Um grupo de especialistas da Nasa, a agência espacial americana, entregou nesta sexta-feira o relatório com suas recomendações sobre como sustentar os 33 mineiros presos há 29 dias em uma mina no norte do Chile, cujo resgate deve exigir ao menos mais três meses. "Este é um caso sem precedentes, pela profundidade em que estão e pelo tempo de sobrevivência", destacou o líder dos especialistas, Michael Duncan, médico do Centro Espacial Johnson, em Houston (Texas).
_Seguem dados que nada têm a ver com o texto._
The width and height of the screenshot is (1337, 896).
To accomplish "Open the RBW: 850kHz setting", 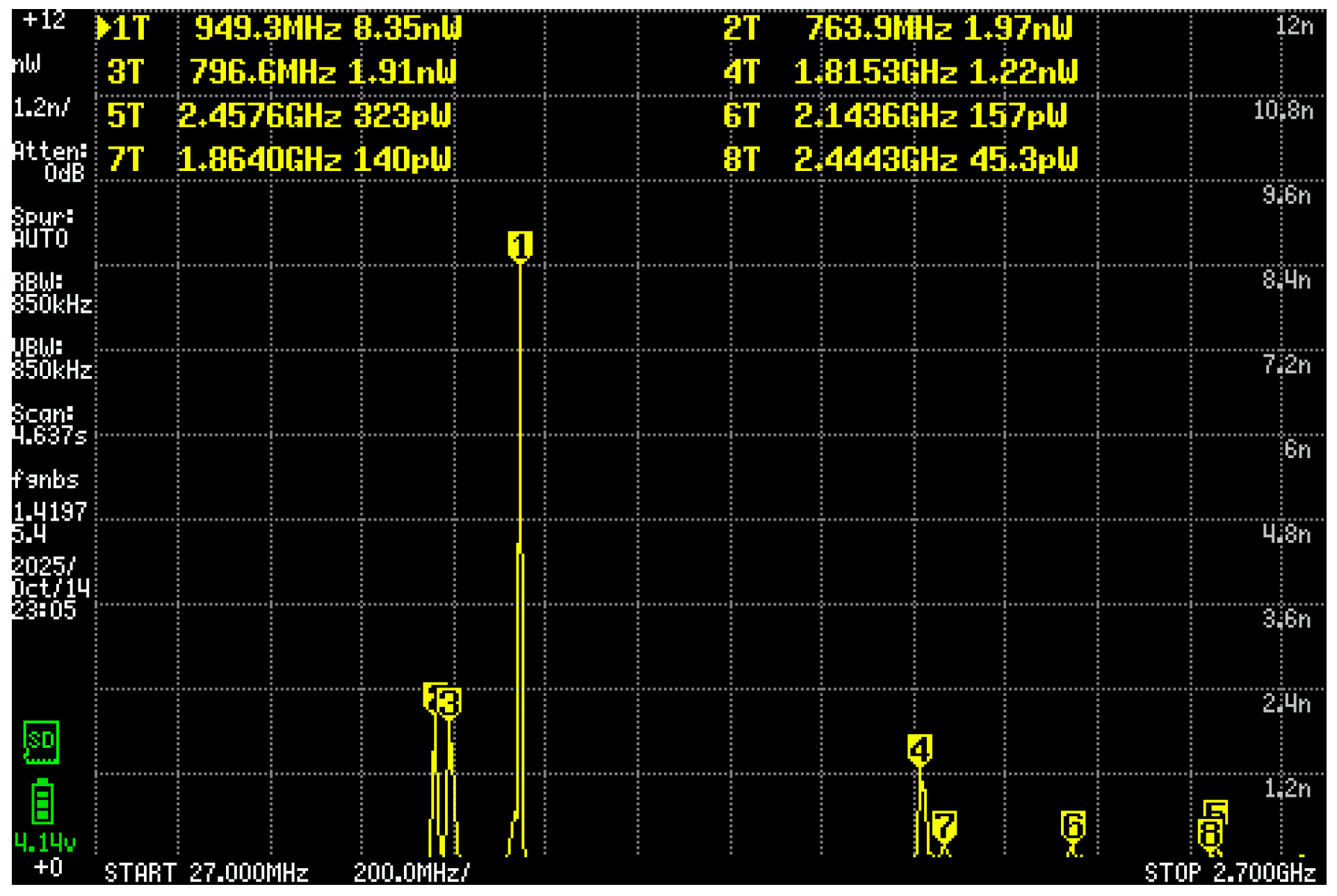I will tap(51, 293).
A equipe chilena está, de certo modo, abrindo caminho e "escrevendo um livro" sobre este tipo de resgate. "Fizemos um grande número de comparações com o ambiente que os astronautas enfrentam, incluindo a questão da vitamina D, já que ambos não recebem luz solar (...) e recomendamos a ingestão adequada de suplemento de vitamina D", destacou.
Duncan recomendou ainda a "melhoria das condições de iluminação para que exista um ambiente de dia e noite no interior da mina, com rotina de trabalho, organização e lazer". Também aconselhou a realização de exercícios adequados para manter os mineiros em forma, e opinou sobre o desenho da cápsula que será enviada para o resgate.
"Como isto não tem precedentes, não há um veículo disponível e precisamos criar algo adaptado às circunstâncias, com limitação de tamanho devido ao diâmetro da chaminé de resgate (70 cm). A cápsula já está sendo criada nos estaleiros da Marinha do Chile e segundo um oficial, "deve contar com oxigênio, comunicações, luz, câmera de vídeo (...) e um dispositivo de fuga" caso o equipamento fique bloqueado, permitindo que o mineiro volte ao fundo da mina.
O viagem da cápsula com cada mineiro deverá durar cerca de uma hora, por 700 m da chaminé aberta na mina San José, no meio do deserto de Atacama, 800 km ao norte de Santiago.